* SHORT TASK
In the records below, can you change every "yellow circle" to "yellow dot" and reproduce them with nothing else altered? Leave out the pictures.

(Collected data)
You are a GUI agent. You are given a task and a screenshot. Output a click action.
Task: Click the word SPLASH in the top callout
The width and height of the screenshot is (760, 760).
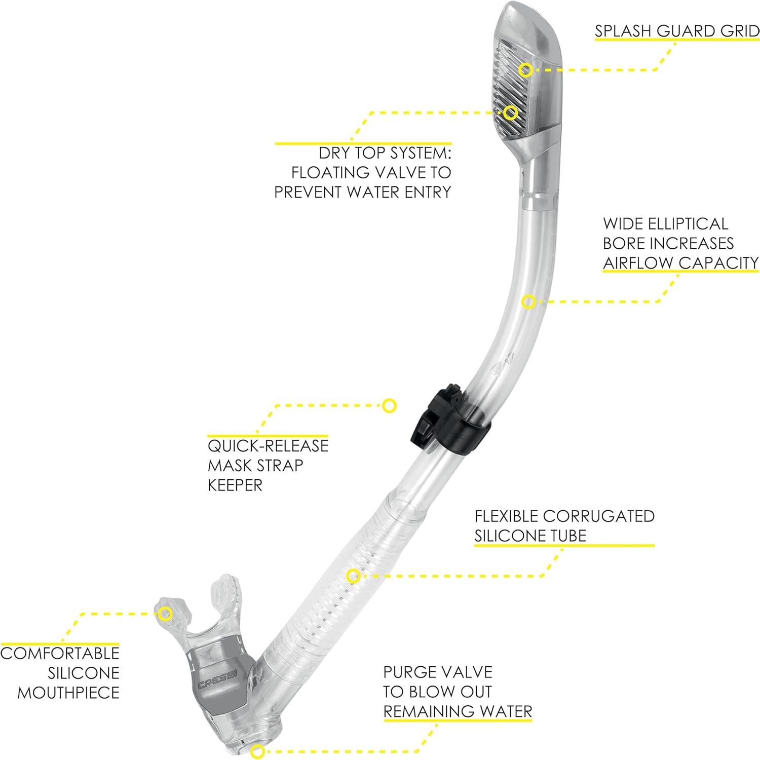click(623, 31)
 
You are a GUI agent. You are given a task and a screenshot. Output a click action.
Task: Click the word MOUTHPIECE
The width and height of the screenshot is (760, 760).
click(68, 693)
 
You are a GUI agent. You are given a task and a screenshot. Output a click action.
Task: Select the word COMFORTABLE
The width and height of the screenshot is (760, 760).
click(60, 653)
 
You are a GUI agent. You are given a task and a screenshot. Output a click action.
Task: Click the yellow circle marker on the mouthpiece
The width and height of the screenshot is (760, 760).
click(164, 614)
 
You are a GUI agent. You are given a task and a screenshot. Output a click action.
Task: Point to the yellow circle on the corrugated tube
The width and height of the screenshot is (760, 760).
click(354, 576)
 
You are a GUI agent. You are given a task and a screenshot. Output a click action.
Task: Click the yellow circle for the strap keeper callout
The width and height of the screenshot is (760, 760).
click(389, 405)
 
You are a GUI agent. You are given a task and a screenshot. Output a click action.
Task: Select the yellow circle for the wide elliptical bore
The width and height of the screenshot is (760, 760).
click(528, 302)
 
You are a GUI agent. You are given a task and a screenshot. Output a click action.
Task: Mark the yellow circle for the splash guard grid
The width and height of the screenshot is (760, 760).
click(526, 69)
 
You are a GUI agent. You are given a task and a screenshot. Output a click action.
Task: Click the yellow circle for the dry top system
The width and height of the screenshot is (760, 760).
click(511, 113)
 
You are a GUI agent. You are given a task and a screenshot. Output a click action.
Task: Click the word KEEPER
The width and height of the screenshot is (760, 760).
click(235, 485)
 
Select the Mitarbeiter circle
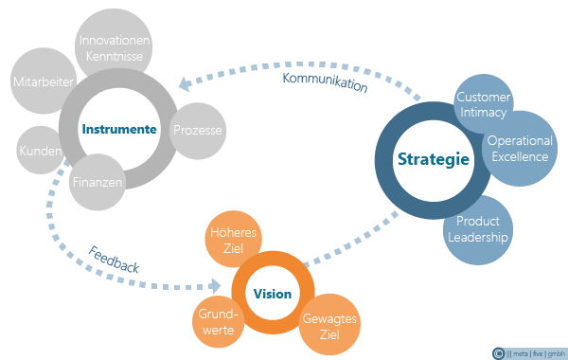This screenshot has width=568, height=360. tap(43, 81)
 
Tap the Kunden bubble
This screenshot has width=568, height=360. tap(40, 150)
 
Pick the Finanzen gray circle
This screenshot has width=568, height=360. tap(98, 182)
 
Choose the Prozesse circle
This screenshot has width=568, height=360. tap(198, 131)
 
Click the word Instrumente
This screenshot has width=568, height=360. tap(119, 129)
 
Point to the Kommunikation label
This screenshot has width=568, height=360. tap(325, 82)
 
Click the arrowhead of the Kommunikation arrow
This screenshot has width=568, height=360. tap(186, 84)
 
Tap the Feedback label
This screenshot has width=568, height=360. tap(114, 260)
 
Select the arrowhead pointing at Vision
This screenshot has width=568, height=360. tap(215, 286)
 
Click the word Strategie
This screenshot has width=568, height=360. tap(434, 159)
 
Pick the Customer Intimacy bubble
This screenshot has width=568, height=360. tap(483, 104)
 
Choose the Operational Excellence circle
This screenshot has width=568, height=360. tap(520, 149)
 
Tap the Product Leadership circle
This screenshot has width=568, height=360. tap(478, 230)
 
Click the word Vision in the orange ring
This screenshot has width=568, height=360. tap(273, 294)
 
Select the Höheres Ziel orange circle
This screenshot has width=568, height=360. tap(233, 240)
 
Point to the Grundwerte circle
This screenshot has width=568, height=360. tap(218, 322)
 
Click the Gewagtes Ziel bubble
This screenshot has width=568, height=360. tap(329, 324)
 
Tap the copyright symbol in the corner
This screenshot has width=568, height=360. tap(499, 353)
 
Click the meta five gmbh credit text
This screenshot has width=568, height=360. tap(536, 353)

* EXPECTED ANSWER
You are a GUI agent. You are given a task and a screenshot. Output a click action.
Task: Click the word SPLASH in the top callout
The width and height of the screenshot is (760, 760).
click(623, 31)
 
You are a GUI agent. You are given a task and a screenshot. Output a click action.
Task: Click the word MOUTHPIECE
The width and height of the screenshot is (760, 760).
click(68, 693)
 
You are a GUI agent. You are given a task and a screenshot. Output a click action.
Task: Select the word COMFORTABLE
The width and height of the screenshot is (760, 760).
click(60, 653)
 
You are a GUI agent. You are given a task and a screenshot. Output a click action.
Task: Click the yellow dot marker on the mouthpiece
The width and height of the screenshot is (760, 760).
click(164, 614)
 
You are a GUI agent. You are given a task and a screenshot. Output a click action.
Task: Point to the yellow dot on the corrugated tube
The width and height of the screenshot is (760, 760).
click(354, 576)
 
You are a GUI agent. You are given a task and a screenshot. Output a click action.
Task: Click the yellow dot for the strap keeper callout
The width and height of the screenshot is (760, 760).
click(389, 405)
 
You are a GUI agent. You are given a task and a screenshot. Output a click action.
Task: Select the yellow dot for the wide elliptical bore
The width and height of the screenshot is (760, 760).
click(528, 302)
 
You are a GUI agent. You are given a task and a screenshot. Output a click action.
Task: Mark the yellow dot for the splash guard grid
The width and height of the screenshot is (760, 760).
click(526, 69)
 
You are a GUI agent. You are given a task and a screenshot. Output a click action.
Task: Click the yellow dot for the dry top system
The width and height of the screenshot is (760, 760).
click(511, 113)
 
You are a GUI agent. You are given a task and a screenshot. Output a click action.
Task: Click the word KEEPER
The width and height of the screenshot is (760, 760).
click(235, 485)
 
Select the Mitarbeiter circle
This screenshot has width=568, height=360. tap(43, 81)
 
Tap the Kunden bubble
This screenshot has width=568, height=360. tap(40, 150)
 
Pick the Finanzen gray circle
This screenshot has width=568, height=360. tap(98, 182)
 
Choose the Prozesse circle
This screenshot has width=568, height=360. tap(198, 131)
 
Click the word Instrumente
This screenshot has width=568, height=360. tap(119, 129)
 
Point to the Kommunikation label
This screenshot has width=568, height=360. tap(325, 82)
 
Click the arrowhead of the Kommunikation arrow
This screenshot has width=568, height=360. tap(186, 84)
 
Tap the Feedback label
This screenshot has width=568, height=360. tap(114, 260)
 
Select the arrowhead pointing at Vision
This screenshot has width=568, height=360. tap(215, 286)
 
Click the word Strategie
This screenshot has width=568, height=360. tap(434, 159)
 
Pick the Customer Intimacy bubble
This screenshot has width=568, height=360. tap(483, 104)
 
Choose the Operational Excellence circle
This screenshot has width=568, height=360. tap(520, 149)
 
Tap the Product Leadership circle
This screenshot has width=568, height=360. tap(478, 230)
 
Click the word Vision in the orange ring
This screenshot has width=568, height=360. tap(273, 294)
 
Select the Höheres Ziel orange circle
This screenshot has width=568, height=360. tap(233, 240)
 
Point to the Grundwerte circle
This screenshot has width=568, height=360. tap(218, 322)
 
Click the Gewagtes Ziel bubble
This screenshot has width=568, height=360. tap(329, 324)
 
Tap the copyright symbol in the corner
This screenshot has width=568, height=360. tap(499, 353)
 
Click the meta five gmbh credit text
This screenshot has width=568, height=360. tap(536, 353)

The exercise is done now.